Have you read it? Knowing my luck, you probably wrote it and it’s the reason I’m following you. Anyway, I’m not trying to argue, your comment just reminded me of it. 🙂
Thanks for the great thread:)
Just wondering what this will look like in the context of the EU's new ambitions and its blatant surveillance extremism. They want ‘access by design’.
In a classified report dated May 22, the EU expert group, which is dominated by security authorities, lists 42 recommendations:
https://cdn.netzpolitik.org/wp-upload/2024/06/2024-05-22-Recommendation-HLG-Going-Dark-c.pdf
@matthew_d_green Suppose, only for the sake of argument, that these technical measures succeed, and Apple‘s system is as secure as we want it to be. Here‘s my concern.

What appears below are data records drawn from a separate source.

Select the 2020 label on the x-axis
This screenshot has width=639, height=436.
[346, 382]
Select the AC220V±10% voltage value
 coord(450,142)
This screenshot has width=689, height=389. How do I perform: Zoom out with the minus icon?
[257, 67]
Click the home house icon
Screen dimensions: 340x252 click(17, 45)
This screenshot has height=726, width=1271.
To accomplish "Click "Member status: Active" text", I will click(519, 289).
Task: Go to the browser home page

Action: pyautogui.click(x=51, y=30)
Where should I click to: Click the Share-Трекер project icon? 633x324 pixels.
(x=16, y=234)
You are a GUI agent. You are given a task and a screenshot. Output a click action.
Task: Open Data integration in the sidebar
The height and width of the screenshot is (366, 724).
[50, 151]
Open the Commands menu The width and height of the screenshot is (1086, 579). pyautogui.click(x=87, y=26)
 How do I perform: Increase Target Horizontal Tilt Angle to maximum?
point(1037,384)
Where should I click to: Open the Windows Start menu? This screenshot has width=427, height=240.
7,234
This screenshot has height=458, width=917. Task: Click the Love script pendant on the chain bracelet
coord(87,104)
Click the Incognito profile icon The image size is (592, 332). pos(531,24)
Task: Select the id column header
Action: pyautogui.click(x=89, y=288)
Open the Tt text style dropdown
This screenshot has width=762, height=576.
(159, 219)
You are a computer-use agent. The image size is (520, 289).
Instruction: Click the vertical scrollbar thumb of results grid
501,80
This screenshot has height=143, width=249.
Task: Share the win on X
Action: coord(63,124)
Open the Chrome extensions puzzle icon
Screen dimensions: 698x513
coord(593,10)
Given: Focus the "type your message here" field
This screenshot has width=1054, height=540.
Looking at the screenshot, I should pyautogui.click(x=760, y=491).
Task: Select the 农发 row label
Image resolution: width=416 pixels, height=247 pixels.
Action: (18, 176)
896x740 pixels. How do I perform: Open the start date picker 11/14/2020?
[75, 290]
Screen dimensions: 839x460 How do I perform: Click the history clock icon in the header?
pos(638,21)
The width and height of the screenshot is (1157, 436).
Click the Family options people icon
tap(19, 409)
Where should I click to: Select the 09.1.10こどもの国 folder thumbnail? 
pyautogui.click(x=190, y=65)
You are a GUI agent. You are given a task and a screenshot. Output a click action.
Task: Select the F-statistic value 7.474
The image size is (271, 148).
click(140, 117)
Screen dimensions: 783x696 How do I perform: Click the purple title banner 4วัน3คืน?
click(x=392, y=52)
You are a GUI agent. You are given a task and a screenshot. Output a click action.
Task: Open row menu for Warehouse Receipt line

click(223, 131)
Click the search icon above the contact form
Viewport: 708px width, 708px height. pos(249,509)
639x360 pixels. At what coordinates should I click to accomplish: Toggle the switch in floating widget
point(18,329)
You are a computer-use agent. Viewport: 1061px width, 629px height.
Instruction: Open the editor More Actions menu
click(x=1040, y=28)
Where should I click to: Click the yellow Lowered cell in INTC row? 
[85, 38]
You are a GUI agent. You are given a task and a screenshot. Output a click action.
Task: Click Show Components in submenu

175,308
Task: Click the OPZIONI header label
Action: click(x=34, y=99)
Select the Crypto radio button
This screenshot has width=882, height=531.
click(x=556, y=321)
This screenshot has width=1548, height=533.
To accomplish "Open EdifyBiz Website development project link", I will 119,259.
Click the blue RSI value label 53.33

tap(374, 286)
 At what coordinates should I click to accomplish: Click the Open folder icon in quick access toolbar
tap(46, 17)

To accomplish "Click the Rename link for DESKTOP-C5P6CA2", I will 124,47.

Years down the line, will their management still be as strongly committed to those goals? It sounds like this comes at considerable cost and effort. Will they *never* give in to the temptation to cut corners?
While reading the thread, I thought of Boeing. Once a model of engineering and safety; look what happened.
I think a more interesting question to ask about Boeing is, "what can we do differently so that failures like this are less likely?"
It's all very well and good to point out potential future problems. The specific problem of what happens if Apple's corporate culture changes is one that sometimes keeps me up at night too—I don't really understand why it's as good as it is, and I want it to stay that way or even improve.
What can we do to facilitate that?
@abhayakara @matthew_d_green In Boeing‘s case, it‘s usually attributed to management with a certain worldview that took over after the MD merger. Which makes it feel like there‘s always a risk. Who can say what will be in someone‘s head, at some unknown point in the future?
Change the incentives, so that it‘s sure to stick? So that sacrificing privacy is never more profitable than “shareholder value“?
Meaning: legislative and regulatory mandates for computer security.
@abhayakara @slimhazard @matthew_d_green "I think a more interesting question to ask about Boeing is, "what can we do differently so that failures like this are less likely?""
Make much more thorough use of anti-trust law. U.S. companies can commit all kinds of atrocities and walk away with a slap on the wrist equivalent to a few hours of doing business because they spend billions to put their friends in government regulation positions. Boeing was no different. They had friendly people in the FAA that looked the other way.
John Oliver did an excellent episode on this: https://www.youtube.com/watch?v=Q8oCilY4szc&t=1
@Avitus @slimhazard @matthew_d_green Right. I don’t mean theoretically what should have been done, though. I mean what can _we_ do, individually or collectively, to either support a better regulatory regime or do other things to reward good corporate behavior.
This is not a hypothetical question. I think many people have the model of governance as something someone else does, but that’s how we got here.
@slimhazard @matthew_d_green Related parallel: the proposals to identify child sexual abuse materials shared using messaging systems by creating hashes to "fingerprint" them.
The same technology potentially opens the door to fingerprinting ANYTHING an authoritarian govt doesn't want disseminated, chilling free speech or even criminalising it, including political manifestos, evidence of human rights abuses, environmental info etc.
@matthew_d_green thanks for posting this here in the fedi.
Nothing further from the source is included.